## YOUR TASK
Two lines mark the range in the entries below: the one holding "You are a computer-use agent. This" and the one holding "Task: Click the". Set down those two and all lines between them, exactly.

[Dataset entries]
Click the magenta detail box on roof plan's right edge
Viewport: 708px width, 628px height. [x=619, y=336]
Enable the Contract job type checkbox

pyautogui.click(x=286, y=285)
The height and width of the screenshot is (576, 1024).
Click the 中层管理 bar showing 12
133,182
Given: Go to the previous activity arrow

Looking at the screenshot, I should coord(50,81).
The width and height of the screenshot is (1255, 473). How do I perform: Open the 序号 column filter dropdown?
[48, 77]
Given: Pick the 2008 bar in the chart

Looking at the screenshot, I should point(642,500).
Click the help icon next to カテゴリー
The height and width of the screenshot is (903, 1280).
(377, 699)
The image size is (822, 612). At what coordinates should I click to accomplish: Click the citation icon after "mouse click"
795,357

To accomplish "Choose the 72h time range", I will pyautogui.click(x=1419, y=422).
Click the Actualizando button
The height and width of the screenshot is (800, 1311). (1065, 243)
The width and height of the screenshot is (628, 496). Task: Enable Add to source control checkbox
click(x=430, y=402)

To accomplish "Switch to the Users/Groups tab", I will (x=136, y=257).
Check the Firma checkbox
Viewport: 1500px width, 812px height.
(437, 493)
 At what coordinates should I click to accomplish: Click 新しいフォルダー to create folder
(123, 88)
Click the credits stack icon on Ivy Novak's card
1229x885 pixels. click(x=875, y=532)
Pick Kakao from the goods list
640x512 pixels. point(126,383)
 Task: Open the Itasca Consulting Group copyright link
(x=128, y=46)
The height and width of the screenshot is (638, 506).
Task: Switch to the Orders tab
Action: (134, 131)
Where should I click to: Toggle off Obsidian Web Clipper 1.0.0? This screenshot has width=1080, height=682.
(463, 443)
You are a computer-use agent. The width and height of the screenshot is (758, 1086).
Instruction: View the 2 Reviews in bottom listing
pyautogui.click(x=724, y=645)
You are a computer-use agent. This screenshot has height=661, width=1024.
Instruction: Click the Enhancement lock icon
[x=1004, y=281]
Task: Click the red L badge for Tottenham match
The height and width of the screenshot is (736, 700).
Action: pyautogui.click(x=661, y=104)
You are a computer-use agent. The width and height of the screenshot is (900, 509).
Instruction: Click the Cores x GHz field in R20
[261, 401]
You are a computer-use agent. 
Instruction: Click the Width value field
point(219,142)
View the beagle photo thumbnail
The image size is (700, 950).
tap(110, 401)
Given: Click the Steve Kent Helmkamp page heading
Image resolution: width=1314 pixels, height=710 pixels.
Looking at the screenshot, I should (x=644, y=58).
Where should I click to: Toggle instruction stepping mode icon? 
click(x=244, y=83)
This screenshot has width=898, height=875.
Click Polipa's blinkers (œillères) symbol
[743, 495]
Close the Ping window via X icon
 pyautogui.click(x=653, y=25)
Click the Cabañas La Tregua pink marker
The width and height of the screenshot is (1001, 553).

## SOLVED EXERCISE
You are a computer-use agent. This screenshot has height=661, width=1024.
Instruction: Click the Enhancement lock icon
[x=1004, y=281]
Task: Click the red L badge for Tottenham match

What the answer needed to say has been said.